**Problem 1**
From the broccoli planting text, repeat the part between "Sow the seeds about" and "range from 6.5-7.5.", inclusive, replacing "seedlings" with "sprouts".
**Problem 2**
Please turn the entries between the lines holding "Given: Open Mass Unsubscribes menu item" and "Click the lock to", inclusive, into a JSON list of strings, one string per line, leaving out blank lines.

**Passage provided**
--- begin ---

Planting Broccoli: When, Where and How

Growing broccoli

Broccoli is a cool-weather crop that prefers nitrogen-rich soil. For a first crop, sow the seeds directly outdoors 4-6 weeks before the last spring frost. For a fall crop, sow the seeds in late spring in cool regions and in summer in warmer regions.

Sow the seeds about ¼” deep 16” apart in a staggered or zigzagged formation and cover the seeds with soil. The seeds will germinate in 4-7 days at which point you can thin the seedlings so that one seedling remains in each location.

You can also sow the seeds indoors about 6-8 weeks before the last frost and transplant outside once the seedlings are about 3” tall. If you prefer this method, be gentle with the roots during transplant and plant the seedlings about 1” deeper outside than they were inside.

What Broccoli Plants Like

Broccoli prefers full sun and nutrient-rich soil. You can purchase an inexpensive soil kit to test the pH balance, nitrogen, phosphorus and potassium in your soil. Broccoli prefers soil high in nitrogen, phosphorus and potassium with a pH range from 6.5-7.5.

Based on the results of your soil test, you can determine what needs to happen to your soil so that it provides your broccoli exactly what it needs to grow, whether it be the addition of compost to increase the nitrogen or adding lime to raise the soil’s pH.

Because broccoli also requires a large amount of boron, it will be necessary to fertilize your soil every 3-4 weeks with an organic fertilizer such as fish emulsion. And when it comes to water, broccoli prefers moderate and even watering.

To Companion Or Not To Companion

When choosing where in the garden to plant your broccoli, be sure not to plant it anywhere near pole and snap beans or strawberries. Broccoli loves growing next to bush beans, beets, carrots, celery, chard, cucumbers, dill, lettuce, mint, nasturtium, anyone in the onion family, oregano, potato, rosemary, sage, spinach and tomato. And when considering which plants to rotate in after the broccoli harvest has finished, be sure to stay away from any plants in the cabbage family.

Harvesting The Fruits Of Your Labor

Your hard work has paid off! The broccoli has a full, dark green head of hair and looks ripe for the picking. You want to avoid any yellowing in the buds because that is an indicator that the broccoli is overripe. With a knife, cut the broccoli head from its stalk. This is the bulk of your harvest, however, over the next few weeks little heads will begin forming at the stalk base and you can continue to harvest these for a little extra treat.

--- end ---

**Material to process**
--- begin ---

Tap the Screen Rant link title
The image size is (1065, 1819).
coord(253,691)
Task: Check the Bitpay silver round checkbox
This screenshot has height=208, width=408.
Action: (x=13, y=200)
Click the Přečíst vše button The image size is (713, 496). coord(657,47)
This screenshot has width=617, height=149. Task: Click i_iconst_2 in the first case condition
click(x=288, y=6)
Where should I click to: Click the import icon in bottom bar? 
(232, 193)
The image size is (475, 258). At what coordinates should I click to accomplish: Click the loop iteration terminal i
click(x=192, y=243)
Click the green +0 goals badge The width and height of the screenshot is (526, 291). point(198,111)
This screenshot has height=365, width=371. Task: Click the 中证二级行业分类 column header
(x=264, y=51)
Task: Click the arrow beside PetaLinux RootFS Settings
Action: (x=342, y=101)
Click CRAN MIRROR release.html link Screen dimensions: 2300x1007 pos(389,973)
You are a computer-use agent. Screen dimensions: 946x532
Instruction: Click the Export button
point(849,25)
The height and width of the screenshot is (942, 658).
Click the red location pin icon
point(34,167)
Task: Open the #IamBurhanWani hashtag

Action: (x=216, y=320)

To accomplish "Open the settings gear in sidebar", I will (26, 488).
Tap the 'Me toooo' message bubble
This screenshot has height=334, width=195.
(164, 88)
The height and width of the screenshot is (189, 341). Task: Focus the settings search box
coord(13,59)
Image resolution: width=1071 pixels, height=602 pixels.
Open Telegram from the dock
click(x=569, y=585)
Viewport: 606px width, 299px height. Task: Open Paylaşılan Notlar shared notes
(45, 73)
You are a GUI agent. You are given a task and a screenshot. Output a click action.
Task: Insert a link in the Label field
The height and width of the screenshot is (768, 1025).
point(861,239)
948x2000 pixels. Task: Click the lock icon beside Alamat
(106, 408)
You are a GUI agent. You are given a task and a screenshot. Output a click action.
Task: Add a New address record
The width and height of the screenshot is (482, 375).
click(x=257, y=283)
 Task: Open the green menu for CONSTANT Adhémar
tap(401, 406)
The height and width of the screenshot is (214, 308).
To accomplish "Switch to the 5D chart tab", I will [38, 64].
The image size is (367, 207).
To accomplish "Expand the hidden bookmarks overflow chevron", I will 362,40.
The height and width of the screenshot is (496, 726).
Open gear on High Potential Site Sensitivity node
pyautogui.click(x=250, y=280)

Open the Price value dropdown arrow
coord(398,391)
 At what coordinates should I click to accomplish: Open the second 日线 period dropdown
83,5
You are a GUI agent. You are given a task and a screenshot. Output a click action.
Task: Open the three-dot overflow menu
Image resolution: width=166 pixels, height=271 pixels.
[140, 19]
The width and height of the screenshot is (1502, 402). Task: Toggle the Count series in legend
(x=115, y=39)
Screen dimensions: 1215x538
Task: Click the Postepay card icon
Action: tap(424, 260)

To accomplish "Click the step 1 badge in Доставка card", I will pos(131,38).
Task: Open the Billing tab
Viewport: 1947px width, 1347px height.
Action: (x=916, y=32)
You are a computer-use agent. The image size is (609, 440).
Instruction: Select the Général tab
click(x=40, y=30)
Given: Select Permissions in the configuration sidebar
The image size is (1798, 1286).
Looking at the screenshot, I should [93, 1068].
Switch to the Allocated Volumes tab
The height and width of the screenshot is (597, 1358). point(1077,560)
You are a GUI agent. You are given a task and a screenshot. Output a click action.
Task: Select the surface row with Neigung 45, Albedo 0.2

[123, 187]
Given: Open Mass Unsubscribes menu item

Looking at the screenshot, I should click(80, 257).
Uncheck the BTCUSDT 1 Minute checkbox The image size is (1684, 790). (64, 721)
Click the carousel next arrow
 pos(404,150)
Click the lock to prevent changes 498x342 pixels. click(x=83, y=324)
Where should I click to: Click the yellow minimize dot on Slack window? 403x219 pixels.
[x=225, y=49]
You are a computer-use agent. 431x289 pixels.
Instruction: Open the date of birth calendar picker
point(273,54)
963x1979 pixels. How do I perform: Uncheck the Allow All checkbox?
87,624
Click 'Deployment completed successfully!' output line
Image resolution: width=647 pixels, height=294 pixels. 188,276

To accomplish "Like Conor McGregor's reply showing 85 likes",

--- end ---

**Answer 1**
Sow the seeds about ¼” deep 16” apart in a staggered or zigzagged formation and cover the seeds with soil. The seeds will germinate in 4-7 days at which point you can thin the sprouts so that one seedling remains in each location.

You can also sow the seeds indoors about 6-8 weeks before the last frost and transplant outside once the sprouts are about 3” tall. If you prefer this method, be gentle with the roots during transplant and plant the sprouts about 1” deeper outside than they were inside.

What Broccoli Plants Like

Broccoli prefers full sun and nutrient-rich soil. You can purchase an inexpensive soil kit to test the pH balance, nitrogen, phosphorus and potassium in your soil. Broccoli prefers soil high in nitrogen, phosphorus and potassium with a pH range from 6.5-7.5.

**Answer 2**
[
  "Given: Open Mass Unsubscribes menu item",
  "Looking at the screenshot, I should click(80, 257).",
  "Uncheck the BTCUSDT 1 Minute checkbox The image size is (1684, 790). (64, 721)",
  "Click the carousel next arrow",
  " pos(404,150)",
  "Click the lock to prevent changes 498x342 pixels. click(x=83, y=324)"
]